# [WHAT IS REQUIRED]
Which lines below contain the word "label"? Copy each of them.

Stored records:
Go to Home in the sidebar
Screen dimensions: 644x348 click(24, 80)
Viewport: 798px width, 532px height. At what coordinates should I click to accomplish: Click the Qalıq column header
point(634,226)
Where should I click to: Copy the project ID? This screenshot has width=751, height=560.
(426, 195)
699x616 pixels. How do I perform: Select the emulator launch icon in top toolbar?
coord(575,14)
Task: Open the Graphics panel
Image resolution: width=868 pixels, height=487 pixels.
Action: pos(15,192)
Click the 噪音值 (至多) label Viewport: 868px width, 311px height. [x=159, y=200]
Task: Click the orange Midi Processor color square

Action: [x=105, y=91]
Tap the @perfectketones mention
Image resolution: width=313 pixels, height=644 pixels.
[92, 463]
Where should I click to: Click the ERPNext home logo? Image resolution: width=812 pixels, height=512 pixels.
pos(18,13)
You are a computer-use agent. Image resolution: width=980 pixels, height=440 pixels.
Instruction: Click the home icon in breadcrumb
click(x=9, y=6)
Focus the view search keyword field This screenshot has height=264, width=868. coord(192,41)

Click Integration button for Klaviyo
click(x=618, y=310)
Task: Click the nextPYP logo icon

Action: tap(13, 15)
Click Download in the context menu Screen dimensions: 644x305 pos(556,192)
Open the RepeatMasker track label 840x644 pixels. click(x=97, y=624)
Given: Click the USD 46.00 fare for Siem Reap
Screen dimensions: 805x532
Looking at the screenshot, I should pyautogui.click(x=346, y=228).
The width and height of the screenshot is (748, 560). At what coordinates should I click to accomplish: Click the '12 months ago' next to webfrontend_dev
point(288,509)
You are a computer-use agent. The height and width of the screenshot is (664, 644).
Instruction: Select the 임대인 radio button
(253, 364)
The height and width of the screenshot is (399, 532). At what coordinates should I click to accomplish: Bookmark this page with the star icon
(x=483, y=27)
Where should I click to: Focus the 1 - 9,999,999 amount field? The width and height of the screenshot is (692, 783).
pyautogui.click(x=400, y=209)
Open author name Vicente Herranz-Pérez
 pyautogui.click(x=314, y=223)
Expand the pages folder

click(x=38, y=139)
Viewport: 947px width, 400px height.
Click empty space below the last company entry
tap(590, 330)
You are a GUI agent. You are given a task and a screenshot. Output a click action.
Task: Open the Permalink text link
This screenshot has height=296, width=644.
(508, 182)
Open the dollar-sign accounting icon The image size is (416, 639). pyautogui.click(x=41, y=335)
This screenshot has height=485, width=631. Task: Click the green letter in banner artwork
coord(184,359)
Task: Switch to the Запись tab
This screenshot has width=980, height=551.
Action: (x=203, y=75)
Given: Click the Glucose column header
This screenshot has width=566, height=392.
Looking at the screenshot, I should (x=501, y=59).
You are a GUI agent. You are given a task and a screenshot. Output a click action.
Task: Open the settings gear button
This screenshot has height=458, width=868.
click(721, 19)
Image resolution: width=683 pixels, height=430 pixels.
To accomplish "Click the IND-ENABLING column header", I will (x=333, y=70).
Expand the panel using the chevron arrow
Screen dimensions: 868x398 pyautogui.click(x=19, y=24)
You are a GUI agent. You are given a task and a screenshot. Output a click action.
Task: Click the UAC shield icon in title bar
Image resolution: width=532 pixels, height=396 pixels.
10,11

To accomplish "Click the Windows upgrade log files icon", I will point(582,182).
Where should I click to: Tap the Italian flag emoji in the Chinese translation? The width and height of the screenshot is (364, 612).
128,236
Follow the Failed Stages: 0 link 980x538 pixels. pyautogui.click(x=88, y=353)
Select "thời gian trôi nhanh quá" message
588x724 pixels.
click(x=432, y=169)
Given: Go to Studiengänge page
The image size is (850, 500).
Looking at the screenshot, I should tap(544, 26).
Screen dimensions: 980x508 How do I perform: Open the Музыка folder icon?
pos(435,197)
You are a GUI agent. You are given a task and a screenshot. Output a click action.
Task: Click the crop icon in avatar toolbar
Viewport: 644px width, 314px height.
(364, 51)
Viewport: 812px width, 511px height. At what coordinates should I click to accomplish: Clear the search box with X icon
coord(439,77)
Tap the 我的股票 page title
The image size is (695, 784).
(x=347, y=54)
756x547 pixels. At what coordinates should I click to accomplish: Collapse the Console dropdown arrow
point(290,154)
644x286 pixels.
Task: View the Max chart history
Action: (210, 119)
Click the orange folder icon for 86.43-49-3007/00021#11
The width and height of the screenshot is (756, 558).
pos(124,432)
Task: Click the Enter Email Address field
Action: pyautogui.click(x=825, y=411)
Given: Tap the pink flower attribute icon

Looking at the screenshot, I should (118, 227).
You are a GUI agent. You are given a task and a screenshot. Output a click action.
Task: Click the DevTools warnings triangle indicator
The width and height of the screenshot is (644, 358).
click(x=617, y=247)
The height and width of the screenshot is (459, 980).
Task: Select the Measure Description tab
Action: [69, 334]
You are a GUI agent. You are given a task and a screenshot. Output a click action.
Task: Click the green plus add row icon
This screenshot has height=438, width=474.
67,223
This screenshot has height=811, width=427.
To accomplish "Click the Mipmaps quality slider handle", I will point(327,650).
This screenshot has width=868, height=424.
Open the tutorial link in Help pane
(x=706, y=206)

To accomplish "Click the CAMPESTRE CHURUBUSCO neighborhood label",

# [ANSWER FOR THIS EXERCISE]
Click the 噪音值 (至多) label Viewport: 868px width, 311px height. [x=159, y=200]
Open the RepeatMasker track label 840x644 pixels. click(x=97, y=624)
To accomplish "Click the CAMPESTRE CHURUBUSCO neighborhood label",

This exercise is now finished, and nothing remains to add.